Disability advocates Ellen Pinnes and Jim Jackson look at proposed redistricting maps posted on a wall inside the state Capitol on Wednesday, Dec. 8, 2021, in Santa Fe. (Cedar Attanasio/Associated Press file)

SANTA FE – Democratic legislators in New Mexico on Saturday approved an overhaul of the state’s three congressional districts that would reshape a southern district in an oil-production region traditionally dominated by Republicans.

The state House voted 44-24 to approve the redistricting bill from Democratic state Rep. Georgene Louis of Albuquerque and Democratic state Sen. Joseph Cervantes of Las Cruces. The vote sends the bill to Democratic Gov. Michelle Lujan Grisham for consideration.

The redistricting plan would bolsters the voting-age Hispanic majority in New Mexico’s southern 2nd District to 56% by wrapping in working class Latino neighborhoods from southern and western Albuquerque.

It also divides a conservative, oil-producing region in southern New Mexico into multiple districts, stoking outrage among Republican state legislators who say that dilutes the conservative vote.

Louis said the congressional map would incorporate both urban and rural communities into each of the state’s three congressional districts, instilling greater accountability.

“We’re making these districts really listen to the voices of both the urban and the rural” residents, she said.

But Republican state Rep. Greg Nibert of Roswell said the revisions would diminish the political influence of rural residents in ranching and oilfield communities of southern New Mexico.

“The issues we face in rural New Mexico are going to take a back seat,” Nibert said.
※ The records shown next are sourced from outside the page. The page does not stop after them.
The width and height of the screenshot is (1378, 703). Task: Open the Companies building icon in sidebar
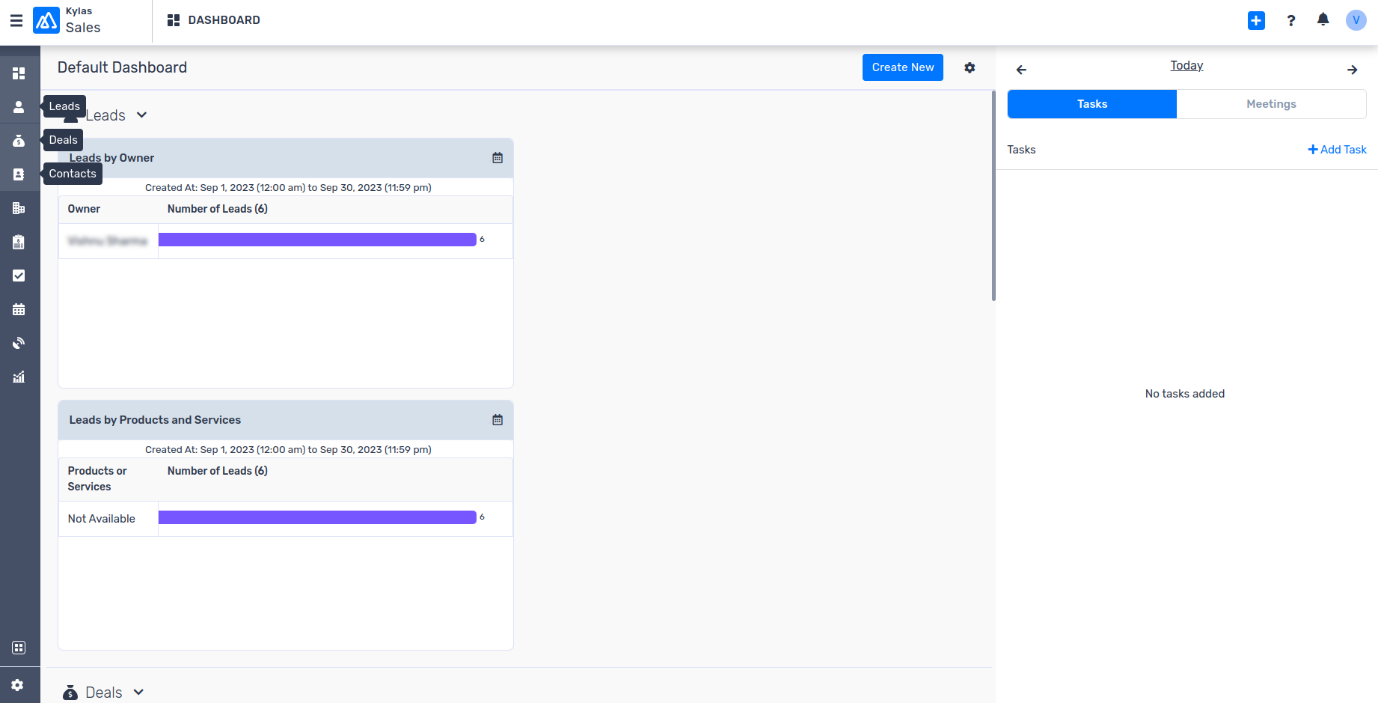click(18, 208)
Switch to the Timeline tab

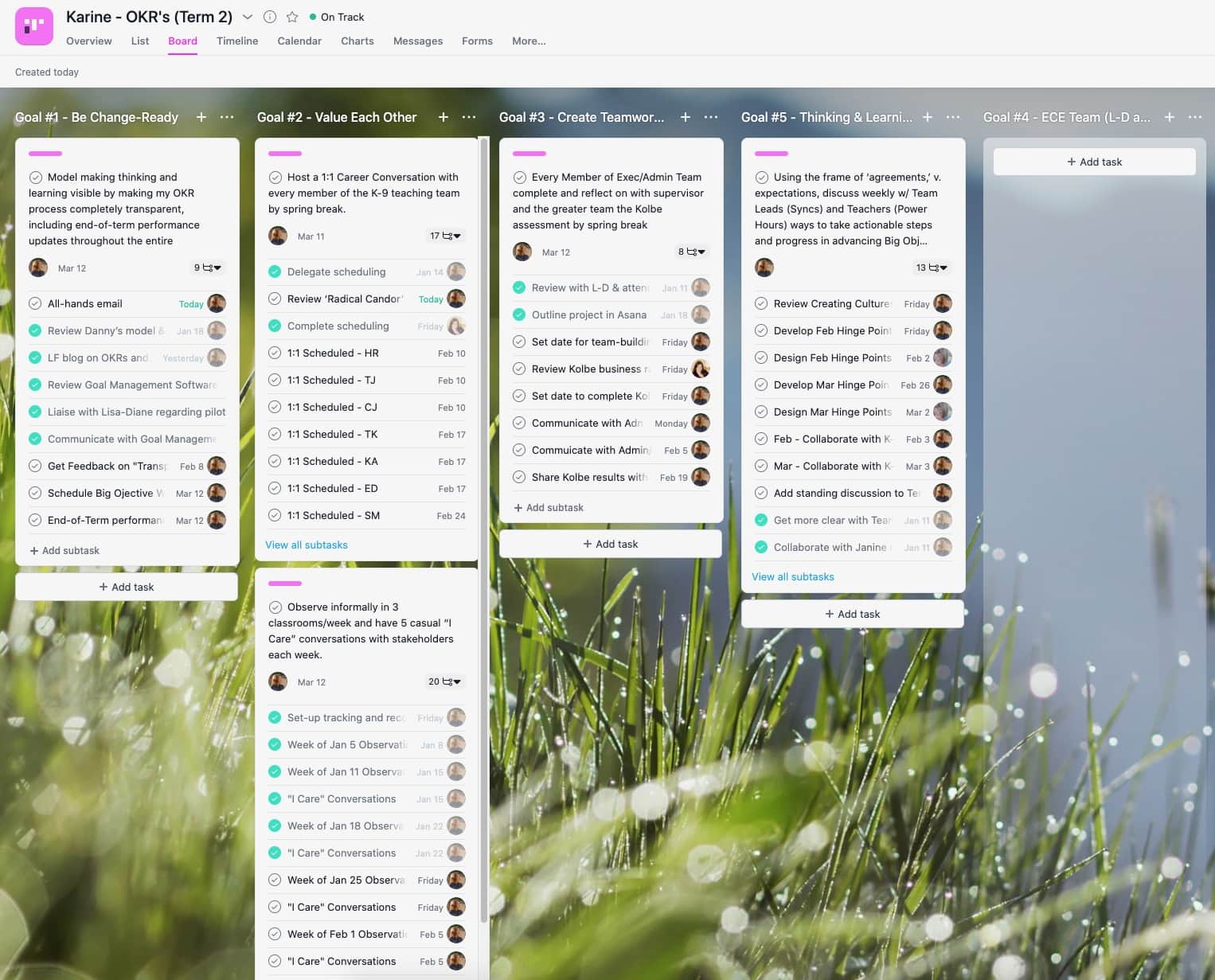pos(237,41)
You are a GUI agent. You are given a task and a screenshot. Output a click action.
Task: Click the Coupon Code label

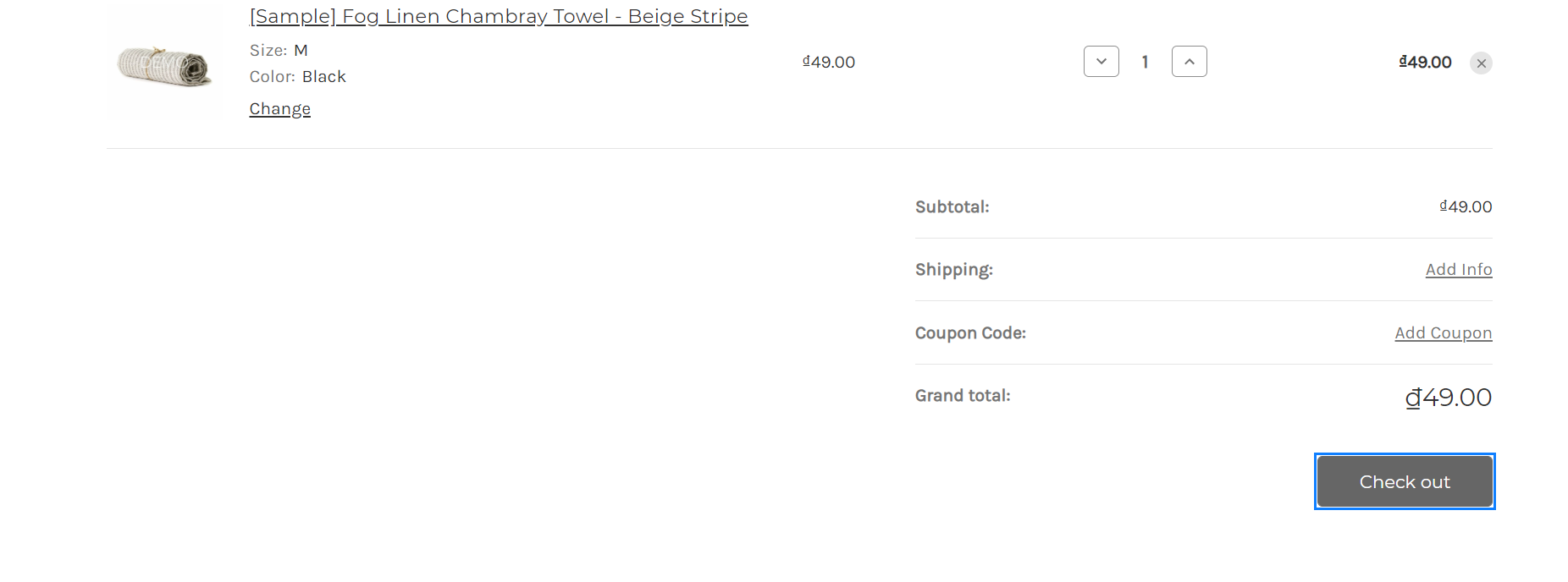(x=970, y=333)
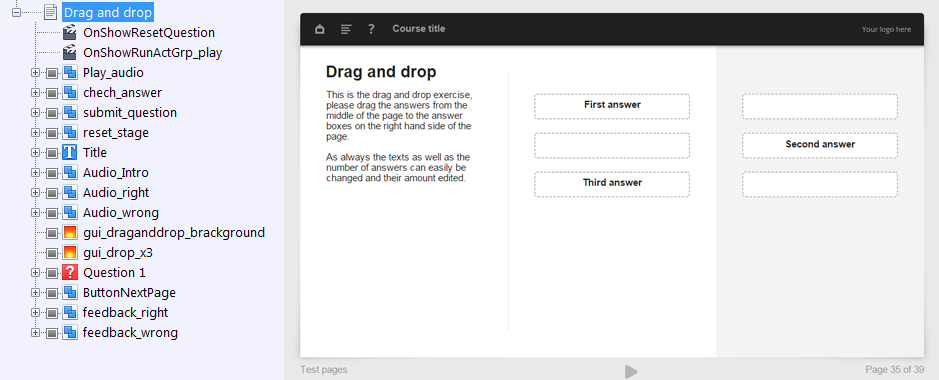939x380 pixels.
Task: Select ButtonNextPage in the tree
Action: [129, 293]
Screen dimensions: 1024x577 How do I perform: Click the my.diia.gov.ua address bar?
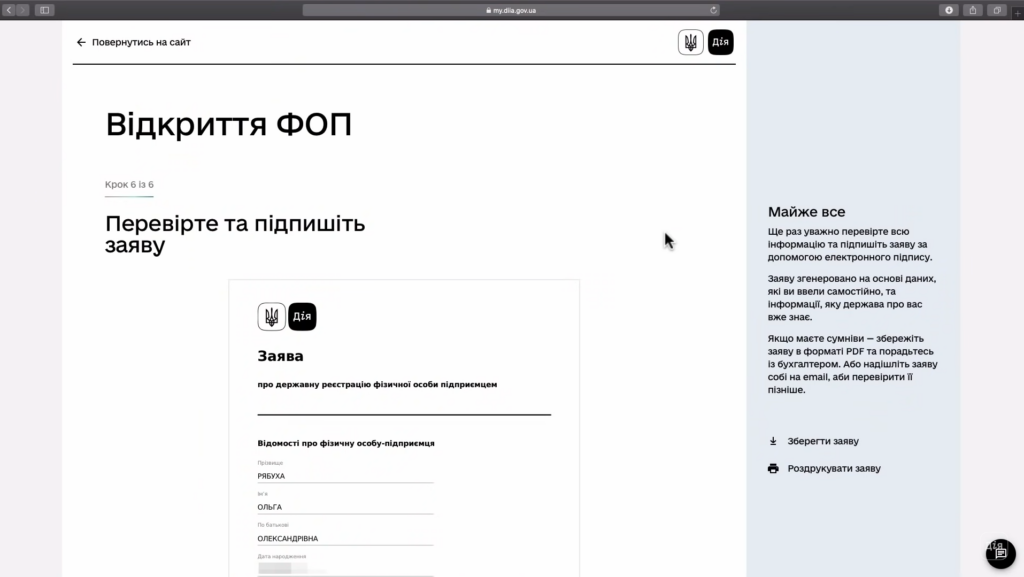click(511, 10)

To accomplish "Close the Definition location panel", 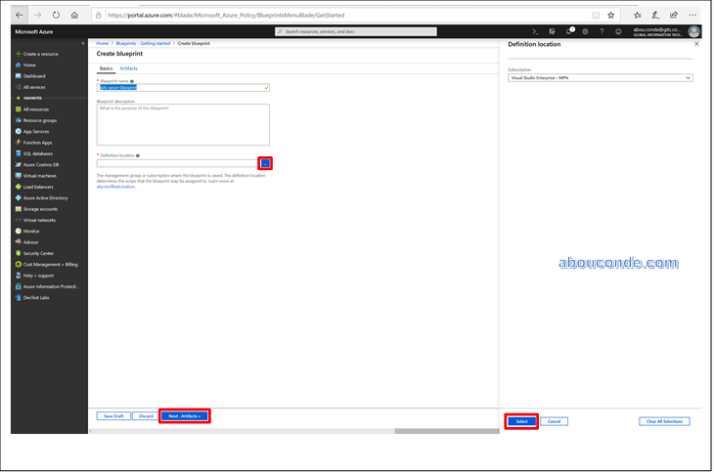I will tap(695, 44).
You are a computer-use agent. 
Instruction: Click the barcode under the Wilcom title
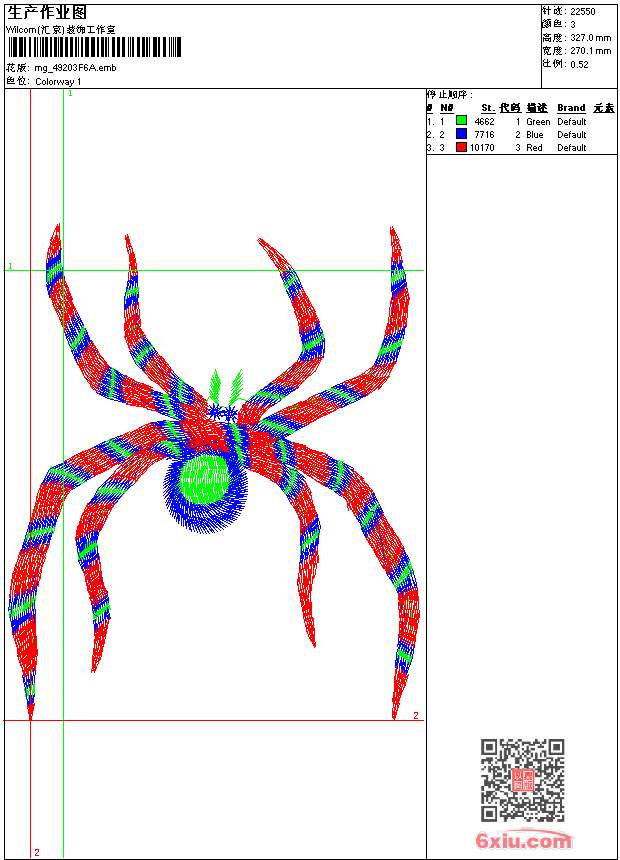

He also warned the new political map could further undermine support in Congress for petroleum extraction on federal lands. Surging oil production in New Mexico’s portion of the Permian Basin – much of it on public lands – has catapulted the state past North Dakota to become the nation’s No. 2 oil producer.

“Those (oil) interests are going to be divided and apparently championed by three separate congress (people) who are likely to be from the metro area and know nothing about that industry,” Nibert said.

The 2nd District seat is currently held by first-term Republican U.S. Rep. Yvette Herrell, a staunch supporter of former President Donald Trump who defeated a one-term Democrat in 2020. The redrawn district would slightly favor Democratic candidates, according to an analysis commissioned by the Legislature.

The state’s two other seats have been held by Democrats for more than a decade. The redistricting plan would wrap several rural, conservative-leaning counties into the 1st District, where Democratic U.S. Rep. Melanie Stansbury won election in a June special election to succeed Deb Haaland after her appointment as Interior Secretary.

The redistricting plan would extend the state’s northern 3rd District into staunchly conservative stretches of southern New Mexico where the economy is sustained by oil development. That holds potentially jarring political implications for first-term Congresswoman Teresa Leger Fernandez, who campaigned in 2020 on support for a rapid transition to renewable sources of energy production in recognition of climate change.

A state Senate vote on the new congressional map fell along partisan lines in a 25-15 vote with united Democratic support and no Republican support. An unaffiliated senator voted against the plan.